Warmer land surface temperatures have caused changes in biodiversity because species have responded to the new environmental conditions by moving from places that are no longer suitable to ones that are, altering when temperature sensitive activities occur, eventually becoming extinct, or thriving. Each of these responses contributes to the rearrangement of species groups and can affect how ecosystems function. The movement of species to more suitable locations has occurred across the globe and has included species as diverse as birds, plants, algae, insects, and lichens.21 Temperature sensitive activities that happen in spring, such as when plants are in flower or when birds lay their eggs, for different species groups have been estimated to be occurring earlier in the year by an average of 6 days per decade for Birds, 5.5  for Invertebrates, 5 for Amphibians and for plants other than trees, and 3 for Trees.22  Projections of the percentage of species that would become extinct by 2050 based on three scenarios with different levels of temperature increases and atmospheric carbon dioxide concentrations range from 18 to 35%. When projecting percentages to the year 2100 the difference between the scenarios is even greater.14 A number of species, especially pests, seem to be benefiting from adjustments in the climate. Across central Sweden, between the early 1980s and 1994, the incidences of a disease-transmitting tick (Ixodes ricinus) being found on domestic dogs and cats was 22 to 44% greater.
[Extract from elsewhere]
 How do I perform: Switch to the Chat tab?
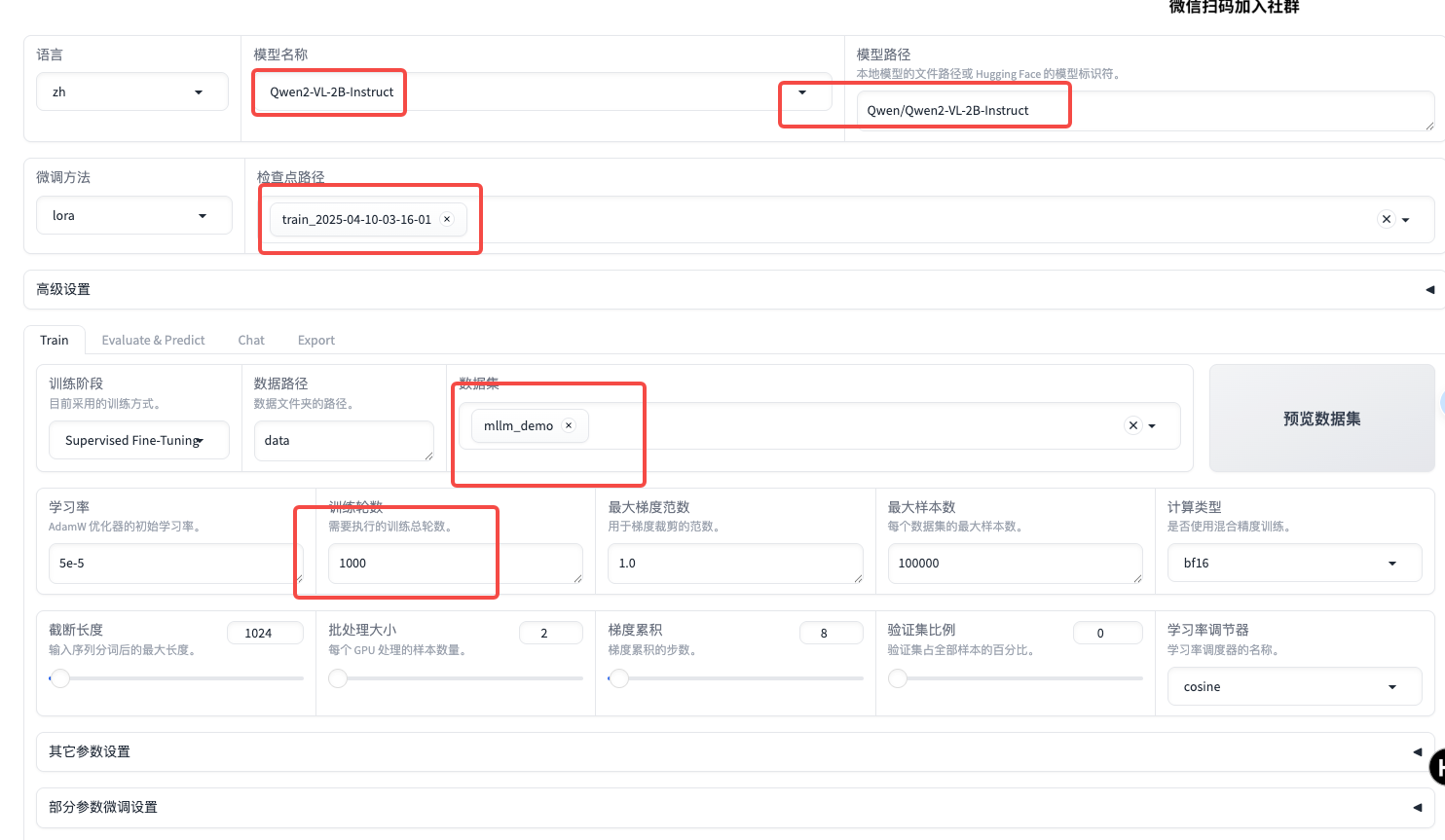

During this time there were fewer winter days below -12oC (10.4oF) and more days that were above 10oC (50oF) the rest of the year allowing the ticks to have a longer growing season and greater survival.21


Furthermore, because species interact with each other, the way one species responds to adjustments in the climate will affect other species as well. These interactions are especially important when species are dependent on each other such as a predator or herbivore and their respective sources of food. A drop in ice algae abundances (due to decreases in sea-ice extent and duration that have been occurring since 1976) in the southwest Atlantic (near Antarctica) has negatively affected krill (Euphausia surperba) which has been declining at a rate of 38 to 75% per decade. Krill is a primary source of food for many seabirds, marine mammals and fish.21 Additionally, interactions between species can be disrupted when one species changes the timing of temperature sensitive activities and the other does not. One such example is between caribou and the plants that they eat. In some parts of the Arctic, adjustments in the climate have caused forbs (herbs that are not like grasses) to be most abundant earlier in the year but the caribou that eat them have their calves later in the year - when forbs used to be most abundant.16 In some cases these changed interactions can lead to extinctions. A study that looked at 9,650 systems of species that are dependent upon each other estimated that 6,300 species could become extinct if the species they interact with does.23


Human impact example

Food availability for humans can also be affected by higher land surface temperatures. Crop yields are diminished when there are high daytime temperatures of around 30oC (86oF) during the growing season and generally have been more negatively than positively affected by adjustments in the climate.18


Warmer Ocean Temperatures

Observed changes

There has been approximately a 0.6oC (1.08oF) rise in the average upper layer ocean temperature over the past 100 years.13,15 Three of the consequences of warmer ocean temperatures are changes in biodiversity, extreme weather events and sea level rise (discussed later).

Biodiversity change

Higher ocean temperatures have affected marine species such as plankton, fish, invertebrates, and algae in all ocean basins. These species have moved from low to high latitudes by as much as hundreds of kilometers (1 kilometer = 0.62 miles) per decade because each species is able to live in only a limited range of temperatures. The movement of creatures from the locations where they have lived to places they have not causes changes in which species are found in an area. This, in turn, affects interactions between species and possibly results in less or different food sources being available. Migration patterns, timing of seasonal activities and abundances have also been altered.15,18


Human impact examples

Warmer ocean temperatures can negatively affect people by changing the availability of marine species humans depend on and boosting the presence of pathogens causing human illness and death. Higher water temperatures can be detrimental to commercially important marine species15 and lead to the reorganization of species groups which is expected to have various consequences for fisheries.18 Furthermore, over the past 54 years, as surface water temperatures in the coastal North Atlantic region have increased (up to around 1.5oC, 2.7oF), so have the number of viruses (Vibrio spp.) found in these waters. There has also been an upsurge in the number of humans becoming ill or dying in this region after being exposed to the viruses by swimming, bathing or eating seafood. The problem has escalated in the past 10 years and was at its worst in 2006 during an extreme heat wave in northern Europe.24

Extreme weather events (floods, droughts, heat waves, and wildfires)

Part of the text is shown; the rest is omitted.